O individualismo resultante de uma sociedade que nos convence, desde cedo, de que o sucesso está ao alcance de todos e depende das nossas próprias escolhas seria, segundo ele, uma das consequências da modernidade que podem parecer penosas para muitos.

Em paralelo a essa carga de responsabilidade que carregamos sozinhos, somos expostos às inúmeras possibilidades de sucesso, representadas por valores extrínsecos, produtos e estilos de vida. Ao se apresentarem acessíveis, nos fazem permanentemente insatisfeitos com o próprio desempenho quando não podemos tê-los.

As pressões sociais e o individualismo analisados por Durkhein encontram sua representação extrema na forma como hoje nos relacionamos.

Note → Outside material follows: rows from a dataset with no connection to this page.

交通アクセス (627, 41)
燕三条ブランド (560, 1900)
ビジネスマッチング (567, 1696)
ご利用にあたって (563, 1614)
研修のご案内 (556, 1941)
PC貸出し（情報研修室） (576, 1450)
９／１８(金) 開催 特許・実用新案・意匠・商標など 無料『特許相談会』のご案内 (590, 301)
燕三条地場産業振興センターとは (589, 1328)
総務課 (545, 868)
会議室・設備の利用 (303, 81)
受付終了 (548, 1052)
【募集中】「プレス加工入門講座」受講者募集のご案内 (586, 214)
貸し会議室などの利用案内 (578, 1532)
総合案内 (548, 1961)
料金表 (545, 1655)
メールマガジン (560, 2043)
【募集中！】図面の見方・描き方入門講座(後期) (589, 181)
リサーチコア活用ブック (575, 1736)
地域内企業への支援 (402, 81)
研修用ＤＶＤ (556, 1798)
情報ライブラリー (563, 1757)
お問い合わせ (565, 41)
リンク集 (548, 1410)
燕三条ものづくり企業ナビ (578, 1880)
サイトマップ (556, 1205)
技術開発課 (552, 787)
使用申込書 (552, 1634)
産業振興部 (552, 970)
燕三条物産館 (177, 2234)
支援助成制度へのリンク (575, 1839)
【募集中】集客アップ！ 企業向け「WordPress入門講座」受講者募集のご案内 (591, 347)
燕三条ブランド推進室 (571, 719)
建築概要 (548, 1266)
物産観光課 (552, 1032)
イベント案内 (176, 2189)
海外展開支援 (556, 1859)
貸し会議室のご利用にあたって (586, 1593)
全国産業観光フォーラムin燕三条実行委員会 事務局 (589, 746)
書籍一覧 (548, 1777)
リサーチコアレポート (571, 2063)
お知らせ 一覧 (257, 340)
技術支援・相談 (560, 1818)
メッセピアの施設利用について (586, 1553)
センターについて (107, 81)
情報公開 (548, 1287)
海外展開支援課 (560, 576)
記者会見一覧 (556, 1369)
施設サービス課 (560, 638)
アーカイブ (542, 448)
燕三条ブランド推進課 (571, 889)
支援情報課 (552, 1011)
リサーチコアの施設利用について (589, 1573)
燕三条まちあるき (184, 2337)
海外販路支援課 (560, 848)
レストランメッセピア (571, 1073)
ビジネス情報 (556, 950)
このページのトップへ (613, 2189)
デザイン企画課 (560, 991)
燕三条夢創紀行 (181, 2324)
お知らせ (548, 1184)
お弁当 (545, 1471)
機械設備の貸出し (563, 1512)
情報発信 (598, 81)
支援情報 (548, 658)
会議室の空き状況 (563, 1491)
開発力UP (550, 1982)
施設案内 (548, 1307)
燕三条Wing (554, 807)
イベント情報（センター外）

A carga que nos foi lançada em sua época, quando começamos a nos desprender dos grupos sociais para uma busca solitária ao novos conceitos de sucesso, passa a ser muito maior quando as conexões são fragilizadas por uma comunicação ineficaz.

Em um estudo com 200 adolescentes, pesquisadores da universidades de Dallas e da Califórnia constataram que não existe mais uma delimitação clara entre o mundo real e o virtual.

Com as relações migrando para o ambiente virtual, as vidas editadas e aparentemente bem-sucedidas dos outros podem parecer um constante aviso sobre nosso fracasso. Especialmente na adolescência, quando a identidade está sendo moldada pelo grupo, quando se precisa, tão desesperadamente, de aceitação.

Em um mundo onde todos têm espaço para falar, mas poucos se mostram dispostos a ouvir, é natural nos sentirmos, por vezes, tão desconectados. Temos que nos lembrar – e lembrar nossos filhos – de que relações gratificantes não dependem de fama nem de quantidade de curtidas em redes sociais: se formam quando aprendemos a escutar atentamente e encontramos, em contrapartida, alguém que nos olhe nos olhos e nos ofereça consolo quando a felicidade nos parece tão possível e tão inalcançável ao mesmo tempo.